Will Schutt

Three Ghosts

AFTER GIORGIO ORELLI

One goes by the name of Mark, I think.
Every time I ride by him on my bike
he asks if I have seen his socks.
“Everything else I own I got second hand.
But for the socks I paid a fortune
in Rome. Or else on a hill in Buda
overlooking Pest, sealed off by the Danube.”

Another one is shy, earthy as an oven.
It falls to me to greet her first. Peering
into seashells, curiously engaged or in a daze,
she seems not to notice she’s headed
straight for the waves, yet pulls back (by design?)
each time they seem about to break.

A third, from the look of him, must be
a thousand years old and can be heard
crying to strangers in a rush of excitement:
“Have you noticed the first sign of spring
is always, even in the city, the smell of jasmine?”

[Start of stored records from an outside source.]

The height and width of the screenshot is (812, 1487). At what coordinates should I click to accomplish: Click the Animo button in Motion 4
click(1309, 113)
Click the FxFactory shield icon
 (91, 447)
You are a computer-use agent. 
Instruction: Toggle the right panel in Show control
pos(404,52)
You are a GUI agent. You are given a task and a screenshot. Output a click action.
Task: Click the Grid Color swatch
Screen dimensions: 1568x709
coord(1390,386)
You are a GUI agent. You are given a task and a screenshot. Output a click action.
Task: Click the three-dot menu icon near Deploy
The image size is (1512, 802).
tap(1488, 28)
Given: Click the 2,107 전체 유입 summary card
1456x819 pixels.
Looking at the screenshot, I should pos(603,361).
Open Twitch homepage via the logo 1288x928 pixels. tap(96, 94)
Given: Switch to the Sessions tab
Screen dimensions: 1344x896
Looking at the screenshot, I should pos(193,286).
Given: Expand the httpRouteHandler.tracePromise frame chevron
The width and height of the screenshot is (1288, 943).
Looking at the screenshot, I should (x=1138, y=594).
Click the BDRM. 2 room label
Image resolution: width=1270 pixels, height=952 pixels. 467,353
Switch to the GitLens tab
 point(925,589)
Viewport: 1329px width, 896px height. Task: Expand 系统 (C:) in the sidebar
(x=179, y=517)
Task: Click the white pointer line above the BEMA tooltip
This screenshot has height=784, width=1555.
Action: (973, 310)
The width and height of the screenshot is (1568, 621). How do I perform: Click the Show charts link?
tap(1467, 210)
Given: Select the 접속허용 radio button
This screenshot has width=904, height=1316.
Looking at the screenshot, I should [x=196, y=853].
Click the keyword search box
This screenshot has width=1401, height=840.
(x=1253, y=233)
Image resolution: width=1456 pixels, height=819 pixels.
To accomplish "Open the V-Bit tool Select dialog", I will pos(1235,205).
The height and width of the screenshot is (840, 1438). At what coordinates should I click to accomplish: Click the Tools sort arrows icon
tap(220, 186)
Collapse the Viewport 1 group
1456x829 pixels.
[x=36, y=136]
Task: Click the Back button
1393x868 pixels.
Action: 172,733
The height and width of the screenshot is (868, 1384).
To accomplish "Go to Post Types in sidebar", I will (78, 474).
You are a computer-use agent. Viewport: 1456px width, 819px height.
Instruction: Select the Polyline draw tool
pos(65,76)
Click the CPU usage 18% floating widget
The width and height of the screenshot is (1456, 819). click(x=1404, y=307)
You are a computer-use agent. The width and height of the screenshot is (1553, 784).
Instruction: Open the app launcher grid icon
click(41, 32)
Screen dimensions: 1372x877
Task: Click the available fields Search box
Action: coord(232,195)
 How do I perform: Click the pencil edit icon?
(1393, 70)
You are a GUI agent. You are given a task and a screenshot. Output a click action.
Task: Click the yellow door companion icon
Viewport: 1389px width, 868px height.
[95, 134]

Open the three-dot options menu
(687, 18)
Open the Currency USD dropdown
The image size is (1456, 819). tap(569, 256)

There are others I’d like to name for you,
iconic, iconoclastic.
When our paths cross
they smile as if in spite of time
we know each other,
as if to say: “Here I am,
just as I was, toward myself unjust . . . ”

 

Will Schutt is the author of Westerly, winner of the 2012 Yale Series of Younger Poets Prize. His translation of the selected poems of Edoardo Sanguineti is forthcoming from Oberlin College Press.